Yazılı Görevler
(1) Enerji haberinde "Dün Bakü'de Cumhurbaşkanı" diye başlayan paragrafı, temel bilgilerini koruyarak madde madde yeniden yazın.
(2) Enerji haberinin son satırından sonra gelecek bölümü yazın.

Kaynak
Elektrik üretiminin geçen yıl ağustos ayından bu yana yüzde 4,7 arttığını belirten Yıldız, bunun Türkiye'nin ekonomik büyüme hızından yüksek bir rakam olduğuna işaret etti. Yıldız, ağustos ayları baz alındığında elektrik üretiminin geçen yılın aynı ayına göre yüzde 11,5, tüketiminin ise yüzde 10,7 artış gösterdiğini de dile getirdi.

Dün Bakü'de Cumhurbaşkanı Recep Tayyip Erdoğan'a refakat ettiğini anımsatan Yıldız, 20 Eylül'de Güney Kafkaslar Doğalgaz Boru Hattının temelinin atılacağını kaydetti. TANAP'ın bunun Türkiye'deki ayağı olduğuna işaret eden Yıldız, "TANAP'ın temelini Türkiye'de önümüzdeki yılın mart ayında inşallah atmayı planlıyoruz. 19 ilde kamulaştırmalar devam ediyor. TANAP şirketinin sağladığı finansmanla kamu adına BOTAŞ kamulaştırmaları gerçekleştiriyor" ifadelerini kullandı.

- "Nükleer için 11 ilde yerli üretim yapabilecek tesis var"

Saklanan Kayıtlar
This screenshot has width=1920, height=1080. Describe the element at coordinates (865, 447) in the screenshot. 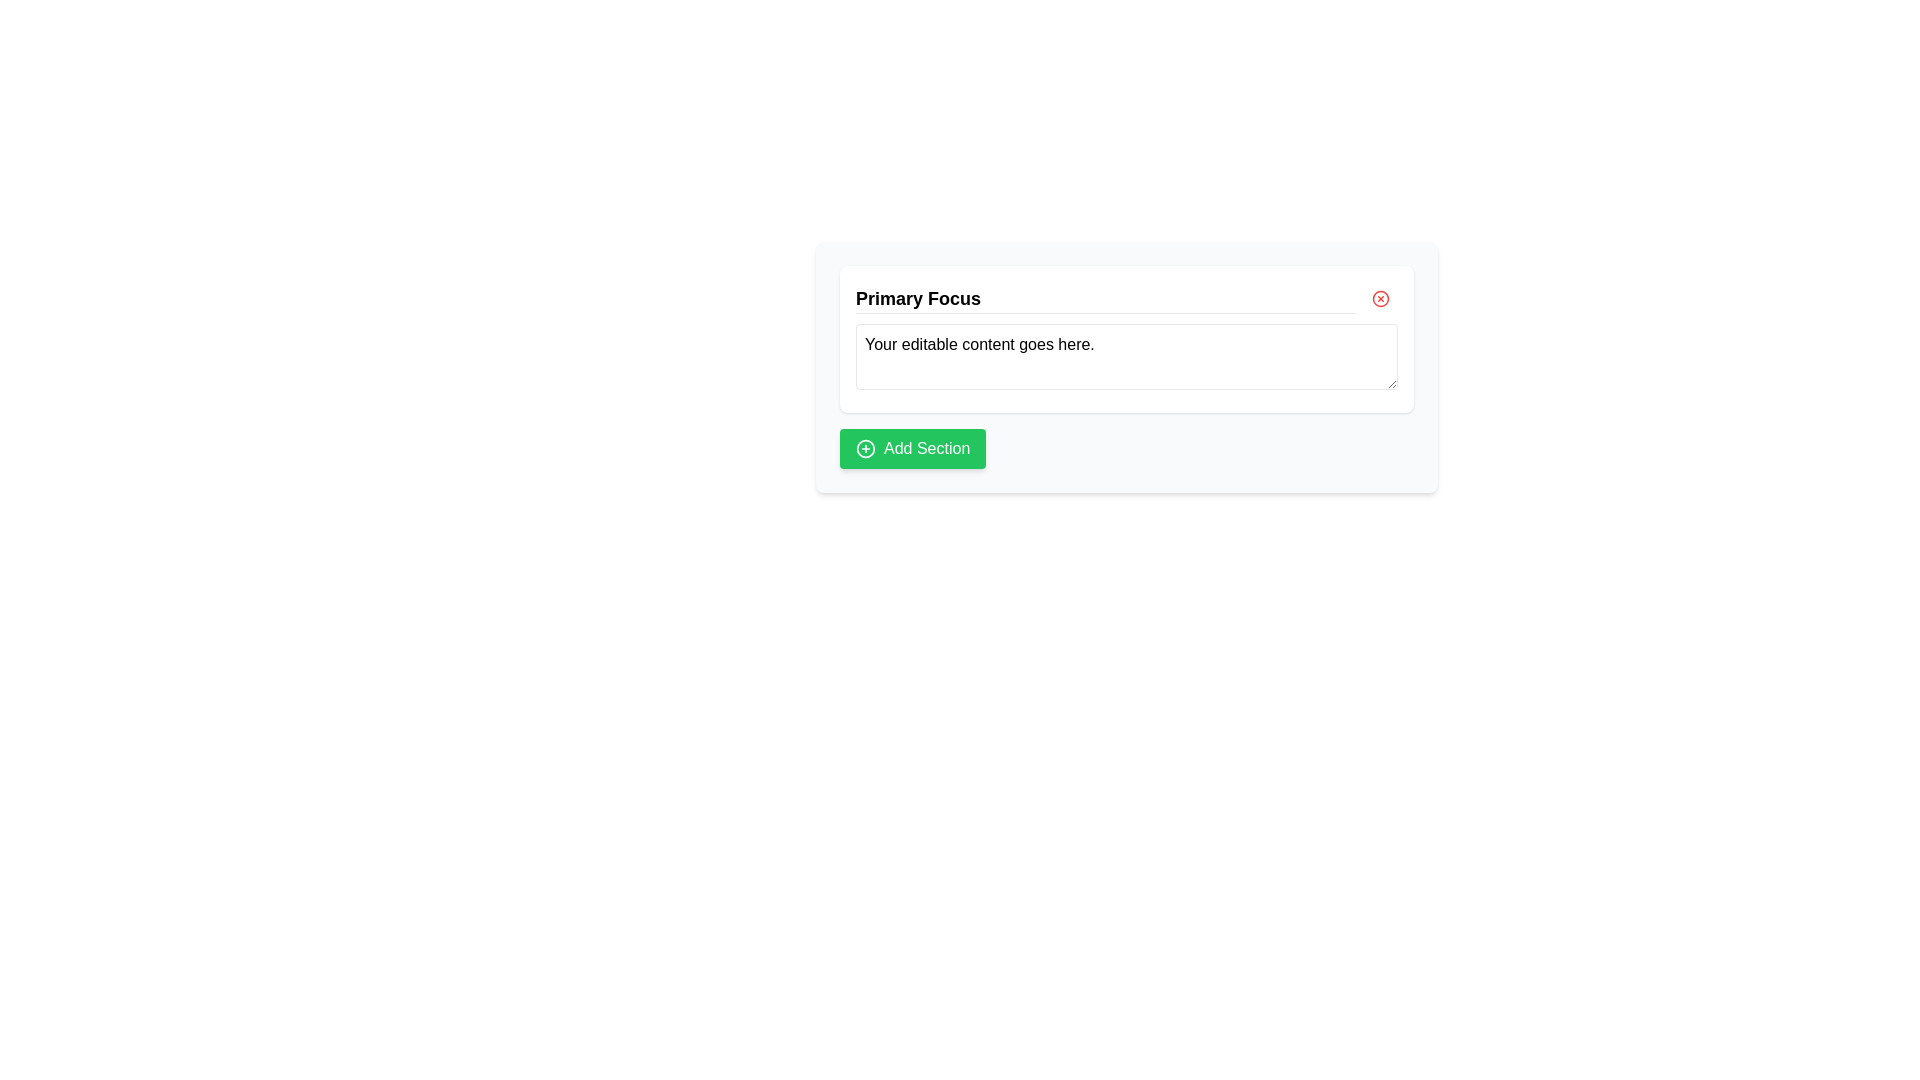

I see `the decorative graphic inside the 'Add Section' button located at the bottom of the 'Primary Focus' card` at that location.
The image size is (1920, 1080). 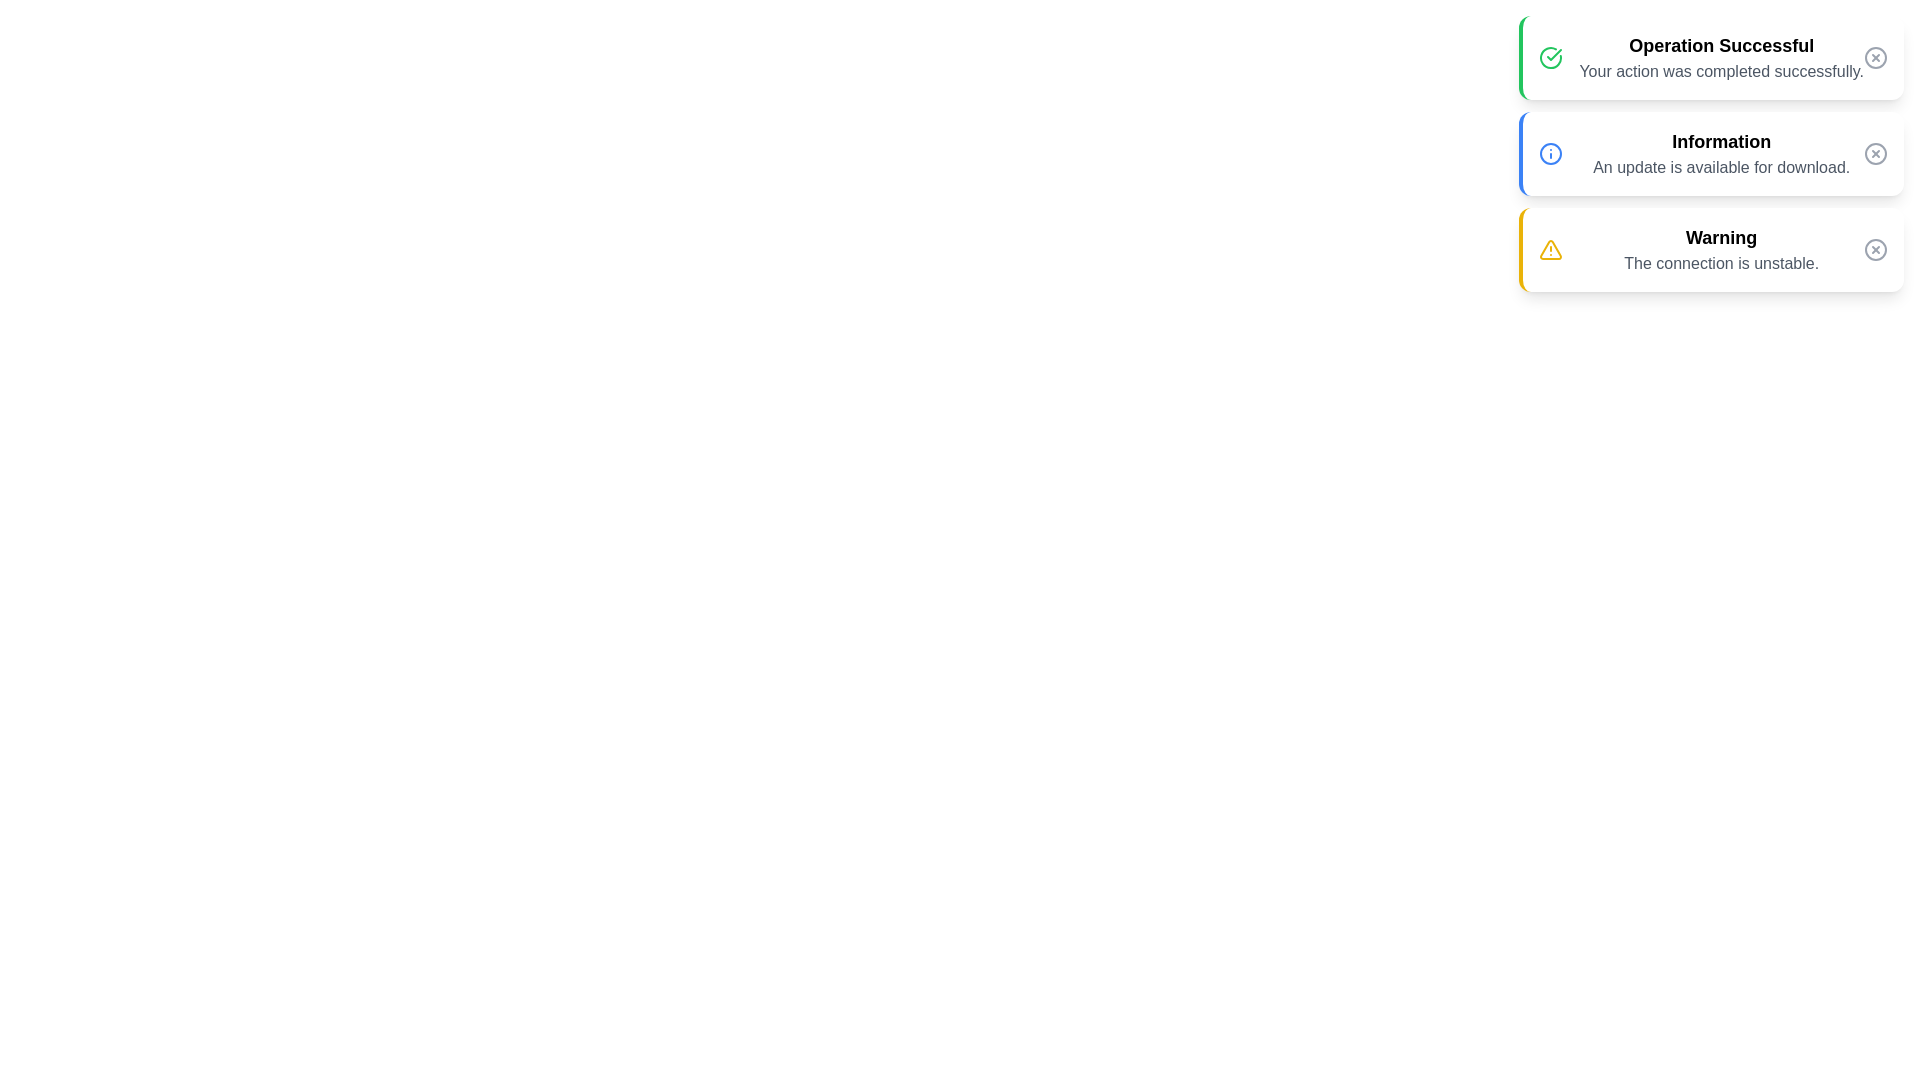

...

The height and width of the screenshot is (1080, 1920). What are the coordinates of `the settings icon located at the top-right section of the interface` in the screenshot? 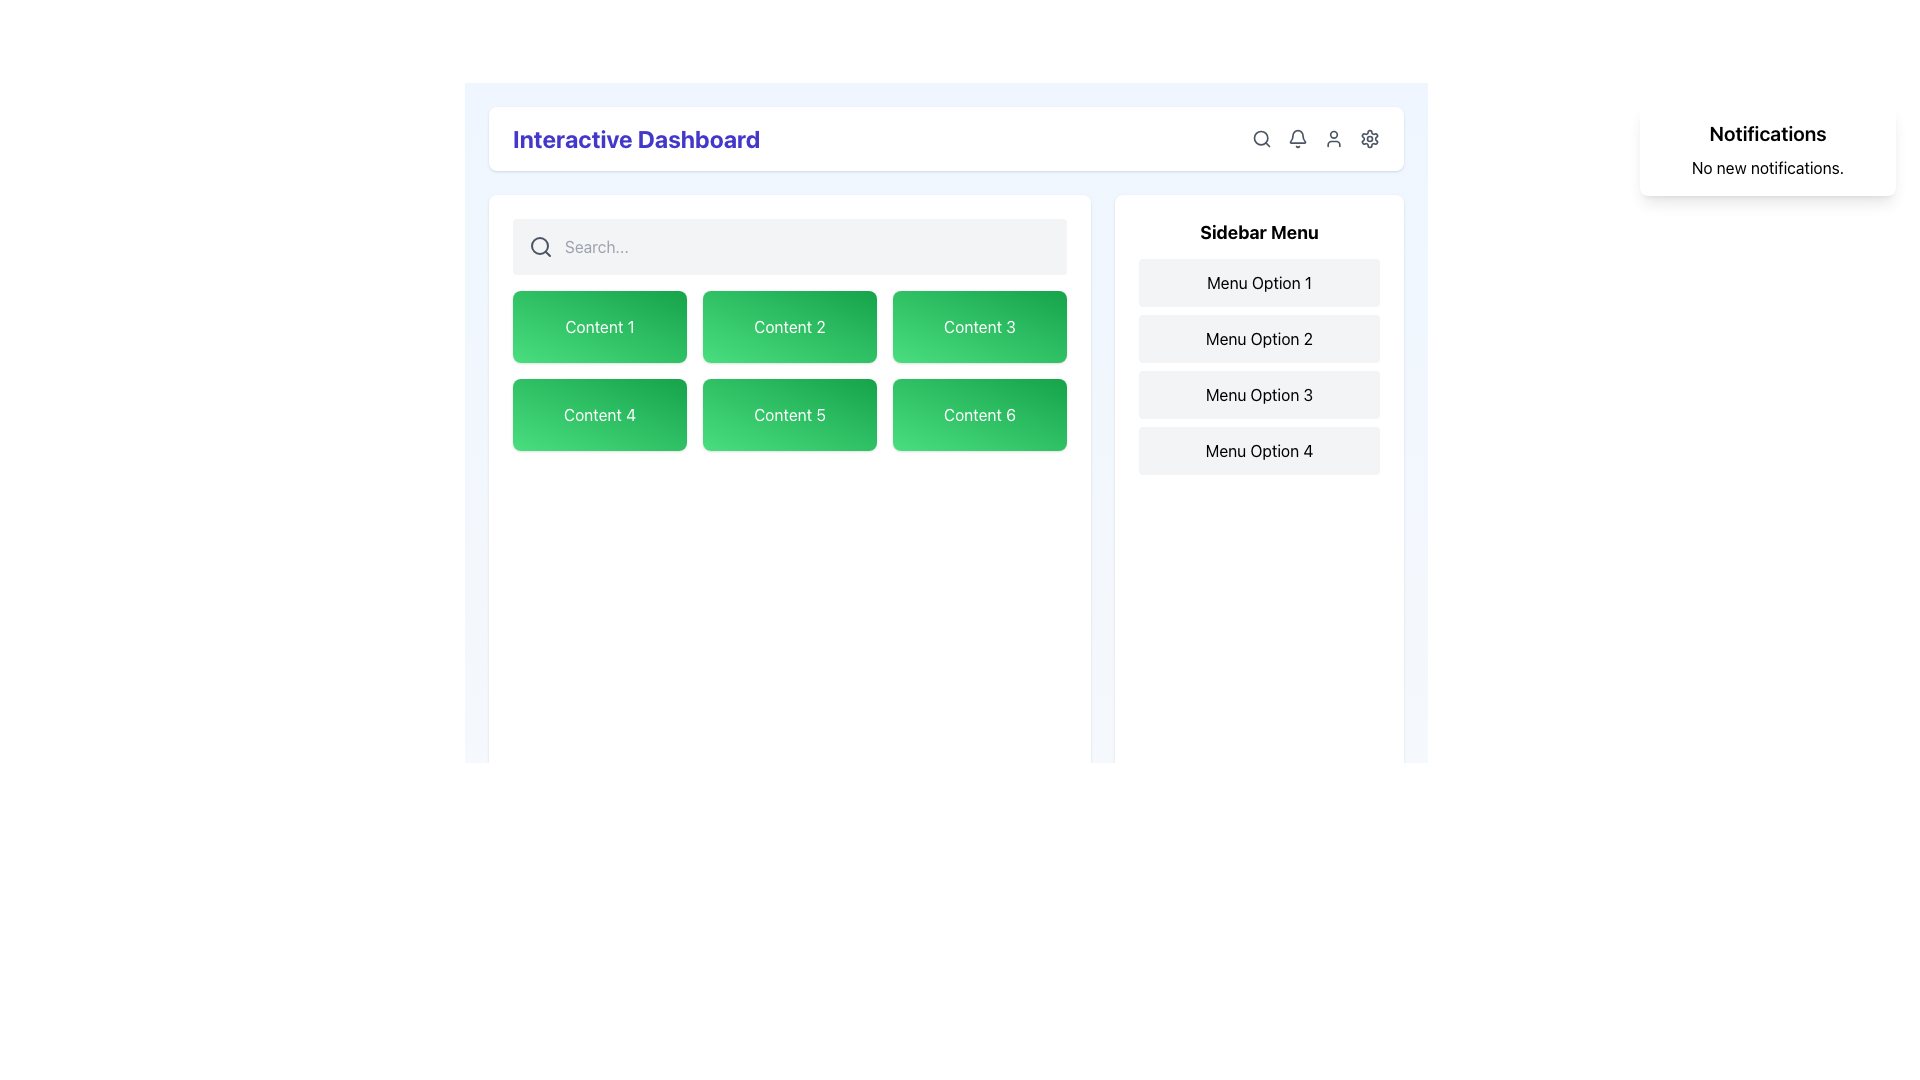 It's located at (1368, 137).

Sıralı Sonuçlar
(1)
- Yıldız, dün Bakü'de Cumhurbaşkanı Recep Tayyip Erdoğan'a refakat etti.
- Güney Kafkaslar Doğalgaz Boru Hattının temeli 20 Eylül'de atılacak.
- TANAP, bu hattın Türkiye'deki ayağı.
- TANAP'ın Türkiye'deki temelinin önümüzdeki yılın mart ayında atılması planlanıyor.
- 19 ilde kamulaştırmalar sürüyor. Bu kamulaştırmaları TANAP şirketinin sağladığı finansmanla kamu adına BOTAŞ gerçekleştiriyor.

(2)
Bakan Yıldız, daha sonra EMD üyelerinin sorularını yanıtladı.

"Akkuyu Nükleer Güç Santrali (NGS) inşaatının ÇED raporu nedeniyle geciktiği" iddiaları anımsatılarak, inşaatın başlangıç tarihinin sorulması üzerine Yıldız, santralin son ÇED başvurusunda şekli şartlarla ilgili bir sıkıntı olmadığını Çevre ve Şehircilik Bakanlığının açıkladığını, bu sayede sürecin ilerlediğini söyledi. Fukuşima faciası sonrası güvenlik sistemlerinin artırılması için 1,5 yıllık gecikme yaşandığını, 186 kalem üzerinde tekrar tekrar irdelemeler yapıldığını belirten Yıldız, şirketin bu gecikmeyi kapatmaya yönelik çalışma yaptığını, santralden 2019 veya 2020 yılında elektrik üretimi hedeflediklerini bildirdi.

Japonya'nın Türkiye'de kurulacak üçüncü santralin yerini değiştirmeyecek şekilde sonuç almaya çalıştığını ifade eden Yıldız, üçüncü nükleer santralin yerinin belirlenmesi için 5 ayrı yerde 5 aydır çalışma yapıldığını, 2015 yılı sonunda yerin belirlenmiş olacağını vurguladı.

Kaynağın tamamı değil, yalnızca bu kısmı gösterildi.